Id forget all the gibber jabber Nick is writing. I am surprised you can make a living blowing guff like that about and charging for it, but i guess he can.

If you are real and not a figment of the OP's imagination, I wouldn't be too paranoid. Yes you would expect someone who knows the partner in the other firm to call up and do a background check on you, however they are not going to know everyone in the industry so you are not "black listed".

What is seems to me is if you are "exam qualified" but lack in practical experience as a senior level. From a business POV they are clearly expecting you to have lots more practical knowledge "on the job" which you wont get from exams. You on the other hand are expecting a lot of training. So you are caught in the classic position of having a lot of knowledge form your studies, but a lot of gaps too. Essentially you have gone in the gym, exercised your left hand, but ignored the right, so when you come to lift some weights with both hands you cant do it. Exams and relevant level experience go hand in hand, its not an 'either or' thing.

No right answers, but you probably need a more junior role than you think you do with support to exercise the weaker hand until it matches the strong one.

Thanks (13)
Replying to ireallyshouldknowthisbut:
By memyself-eye
02nd Dec 2019 17:43

Thought it was just me that thought this was a load of utter cr.....p!


Thanks (10)
By mkowl
03rd Dec 2019 10:30

This is why we never advertised in the local paper - the applicants were generally Certified Accountants with exam passes and no practical experience. Zero use to me

Thanks (2)
By paddy55
03rd Dec 2019 11:43

I do not know if they do this in the U.K. but here in Australia, the chain tax-shops run 12 week 1 night per week training courses in tax preparation. Accountants without practical experience gain a lot from these in terms of being ready to do tax work from the word Go.

Thanks (1)
By AnnAccountant
03rd Dec 2019 11:51

I have found that you don't get "trained" as such. That's more the realm of checkout/machine operating.

Instead, you get told where you have to get to, perhaps modest direction/hints - and then you get work which is your opportunity to sit down and figure out how to turn your knowledge into work and solutions that people will pay for.
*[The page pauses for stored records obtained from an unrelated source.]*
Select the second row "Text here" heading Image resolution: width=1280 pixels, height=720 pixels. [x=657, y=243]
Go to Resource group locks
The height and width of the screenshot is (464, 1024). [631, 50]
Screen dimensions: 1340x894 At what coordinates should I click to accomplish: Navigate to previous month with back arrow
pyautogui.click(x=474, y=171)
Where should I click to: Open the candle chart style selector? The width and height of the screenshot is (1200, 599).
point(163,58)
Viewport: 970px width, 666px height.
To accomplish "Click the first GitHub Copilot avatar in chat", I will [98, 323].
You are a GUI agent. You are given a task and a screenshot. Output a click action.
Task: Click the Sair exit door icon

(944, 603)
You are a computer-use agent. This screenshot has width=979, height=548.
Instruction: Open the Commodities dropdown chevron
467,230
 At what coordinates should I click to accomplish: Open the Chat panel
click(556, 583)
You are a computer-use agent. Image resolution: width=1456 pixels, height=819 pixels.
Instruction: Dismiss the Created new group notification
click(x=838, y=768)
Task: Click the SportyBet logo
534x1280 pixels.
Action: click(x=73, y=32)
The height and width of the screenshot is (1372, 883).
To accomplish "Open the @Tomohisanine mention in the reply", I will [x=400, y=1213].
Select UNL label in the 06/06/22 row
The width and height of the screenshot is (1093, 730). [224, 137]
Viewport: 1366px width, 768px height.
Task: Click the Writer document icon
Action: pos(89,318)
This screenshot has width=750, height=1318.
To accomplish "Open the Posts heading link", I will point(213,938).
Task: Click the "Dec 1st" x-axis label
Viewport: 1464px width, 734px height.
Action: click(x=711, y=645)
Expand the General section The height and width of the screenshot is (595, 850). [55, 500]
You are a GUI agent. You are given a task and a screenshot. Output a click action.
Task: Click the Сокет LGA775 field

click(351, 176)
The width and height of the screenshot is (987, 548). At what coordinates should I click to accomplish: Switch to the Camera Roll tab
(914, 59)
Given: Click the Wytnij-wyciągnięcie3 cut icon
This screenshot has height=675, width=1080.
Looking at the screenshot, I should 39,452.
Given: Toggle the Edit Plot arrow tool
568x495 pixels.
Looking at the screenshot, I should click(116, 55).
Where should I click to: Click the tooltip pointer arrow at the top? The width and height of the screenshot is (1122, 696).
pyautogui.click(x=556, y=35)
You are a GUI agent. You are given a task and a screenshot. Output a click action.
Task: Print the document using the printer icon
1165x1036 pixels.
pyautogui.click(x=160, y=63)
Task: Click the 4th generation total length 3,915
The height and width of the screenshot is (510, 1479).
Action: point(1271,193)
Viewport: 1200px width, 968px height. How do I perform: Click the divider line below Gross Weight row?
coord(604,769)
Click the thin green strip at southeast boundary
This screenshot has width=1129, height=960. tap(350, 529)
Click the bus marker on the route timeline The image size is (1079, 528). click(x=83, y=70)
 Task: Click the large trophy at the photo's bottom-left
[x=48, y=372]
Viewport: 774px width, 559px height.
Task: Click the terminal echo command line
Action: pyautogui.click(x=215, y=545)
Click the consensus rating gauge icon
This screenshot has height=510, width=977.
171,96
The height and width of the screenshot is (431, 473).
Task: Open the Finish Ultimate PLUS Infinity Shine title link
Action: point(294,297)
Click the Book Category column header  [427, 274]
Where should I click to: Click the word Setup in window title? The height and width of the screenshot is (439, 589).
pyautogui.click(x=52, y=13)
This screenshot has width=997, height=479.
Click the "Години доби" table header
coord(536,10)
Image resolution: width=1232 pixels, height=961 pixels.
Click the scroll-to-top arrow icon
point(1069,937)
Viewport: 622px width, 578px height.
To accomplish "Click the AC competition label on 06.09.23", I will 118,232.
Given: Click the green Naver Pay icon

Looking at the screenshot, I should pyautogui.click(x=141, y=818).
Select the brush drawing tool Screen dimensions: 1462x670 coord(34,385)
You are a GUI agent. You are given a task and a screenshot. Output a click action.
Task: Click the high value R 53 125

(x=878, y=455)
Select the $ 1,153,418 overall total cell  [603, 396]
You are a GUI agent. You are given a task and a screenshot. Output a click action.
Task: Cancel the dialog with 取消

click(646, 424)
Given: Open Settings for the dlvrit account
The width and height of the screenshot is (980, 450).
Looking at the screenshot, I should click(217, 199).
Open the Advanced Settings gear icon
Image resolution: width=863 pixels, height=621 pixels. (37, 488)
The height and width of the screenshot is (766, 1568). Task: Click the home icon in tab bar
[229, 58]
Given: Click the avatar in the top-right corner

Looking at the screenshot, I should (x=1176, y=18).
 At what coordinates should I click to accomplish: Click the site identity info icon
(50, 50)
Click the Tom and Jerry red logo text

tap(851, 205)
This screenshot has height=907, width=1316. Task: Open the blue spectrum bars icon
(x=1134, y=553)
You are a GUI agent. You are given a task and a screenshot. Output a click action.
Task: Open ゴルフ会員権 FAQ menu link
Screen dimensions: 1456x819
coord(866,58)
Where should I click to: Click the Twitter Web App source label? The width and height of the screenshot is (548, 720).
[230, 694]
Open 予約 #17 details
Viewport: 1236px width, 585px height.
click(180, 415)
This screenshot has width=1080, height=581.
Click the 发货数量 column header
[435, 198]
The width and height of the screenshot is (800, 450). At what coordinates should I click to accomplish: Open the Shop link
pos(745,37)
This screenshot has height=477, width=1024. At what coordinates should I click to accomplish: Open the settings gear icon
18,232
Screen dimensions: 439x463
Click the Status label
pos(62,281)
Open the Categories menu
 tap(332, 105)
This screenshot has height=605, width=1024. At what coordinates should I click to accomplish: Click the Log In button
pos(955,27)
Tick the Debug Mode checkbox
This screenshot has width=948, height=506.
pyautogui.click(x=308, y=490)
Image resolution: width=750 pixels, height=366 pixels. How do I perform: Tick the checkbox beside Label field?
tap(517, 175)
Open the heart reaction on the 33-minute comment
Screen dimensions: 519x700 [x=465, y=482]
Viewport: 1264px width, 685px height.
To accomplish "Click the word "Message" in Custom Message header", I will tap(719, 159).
The better a job you can do of figuring the various skills out with the live examples you get, the quicker you will get on. Yes, to get anywhere will likely involve some late nights and lots of unpaid hours learning more about important subjects like tax.

You have to decide the level you want to play at and progress towards it. But good luck hoping to get anywhere on 7 hours a day and being "trained" for everything. A skill of a professional (as opposed to a bookkeeper) is to be able to figure things out.

Tbh, if I say the CV of someone who had worked as a technician for 15 years - they are a technician for life in my eyes. Perhaps a very good one, but a technician nonetheless - not a true accountant/adviser.

Thanks (1)
By Michael_R_Grant
03rd Dec 2019 12:20

Most obvious thing to say to the OP (I won't comment on the article that accompanies the dilemma, except to roll my eyes for a while): you aren't blacklisted at all.

I would suggest that cold-calling accountancy practices isn't the best way to secure a job, and that you should look online for suitable job adverts. I'm interested in the difference between the duties you performed in the accounts assistant roles that you were in for 15 years, as opposed to the responsibilities in the 'dream job' you didn't have a good experience with. Not all accounts assistant roles are created equal! Did you, for example, take accounts to trial balance and maybe beyond? Did you have a good grounding in all aspects of sales ledger, purchase ledger, bank recs, VAT etc etc etc? Was the software in the new role completely different from what you have used before? Were you used to working for small firms but then joined a massive one... or maybe the other way around! The philosophies in different sizes of practice can be completely different!

There are so many things that could explain why you didn't succeed in your dream job... but I would advise you not to give up. The practice you joined sounds like they expected you to hit the ground running on day one, and that they didn't give you enough support. If so, this isn't your fault! Dust yourself off and try again - the accounting world isn't one where one bad experience will see yourself labelled persona non grata by everyone else.

Thanks (4)
By Mr J Andrews
03rd Dec 2019 13:00

Agreed . Total load of crap. Can't say much else but suspect the massively messed up down-on-their-luck reader will have a greater inferiority complex after shelling out good money for any such wellbeing advice .
Better off saying a few prayers to Saint Matthew.

Thanks (3)
By Ian McTernan CTA
03rd Dec 2019 13:57

Cold calling generally doesn't work, unless you are 'god's gift' at what you do, or are very well known and respected in the profession. Get on an agency's books and looks for adverts about jobs you think you might be able to do.

Blindly cold calling 70 practices will net you zero jobs unless they just happen to have an opening..and then their first thought will be 'why is this person not in work at the moment'.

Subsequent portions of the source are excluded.